= Charlesworth's paradox =

Paradox relating to kin selection

Charlesworth's Paradox is a paradox related to kin selection, Hamilton's Rule and the evolution of altruism. The paradox was proposed by Brian Charlesworth
and is sometimes used as a teaching example to discuss kin selection.

== The paradox ==

Hamilton's rule states that altruistic genes or strategies (in a prisoner's dilemma for example) should increase in frequency if
$rb > c$
Where
- $r$ is the genetic relatedness of individuals concerned.
- $b$ is the benefit gained by the recipient of altruism.
- $c$ is the cost to the individual performing the act.

Charlesworth imagines a species of bird in which young can stay behind to help their parents care for the next season's young, rather than founding their own nests.
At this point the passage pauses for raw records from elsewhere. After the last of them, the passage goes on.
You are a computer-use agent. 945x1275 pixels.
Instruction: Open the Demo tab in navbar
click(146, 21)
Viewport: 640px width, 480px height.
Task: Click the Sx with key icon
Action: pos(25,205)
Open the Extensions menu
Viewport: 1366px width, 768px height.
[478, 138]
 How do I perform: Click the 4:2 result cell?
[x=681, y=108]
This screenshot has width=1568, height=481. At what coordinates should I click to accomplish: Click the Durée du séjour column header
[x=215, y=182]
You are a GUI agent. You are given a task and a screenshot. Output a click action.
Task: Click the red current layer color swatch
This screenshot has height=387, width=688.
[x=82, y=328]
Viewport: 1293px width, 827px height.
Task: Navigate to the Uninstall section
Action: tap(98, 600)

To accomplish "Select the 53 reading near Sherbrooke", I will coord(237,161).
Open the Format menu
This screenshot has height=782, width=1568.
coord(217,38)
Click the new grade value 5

A situation arises where an individual can sacrifice its own reproductive success to save the lives of its four younger siblings. This will result in $b = 4$ and $c = 1$ (the 4 young survive and the older sibling dies). For siblings $r = 0.5$. Since
$rb = 2 > c = 1$ this behaviour should evolve by Hamilton's rule. However it cannot be viable, because any individual exhibiting this behaviour sacrifices itself and does not reproduce.

== Resolution ==

McElreath and Boyd suggest that Hamilton's rule only applies in cases of weak selection, which is an underlying assumption in deriving it. Other authors resolve the paradox for strong selection through a modified version of inclusive fitness.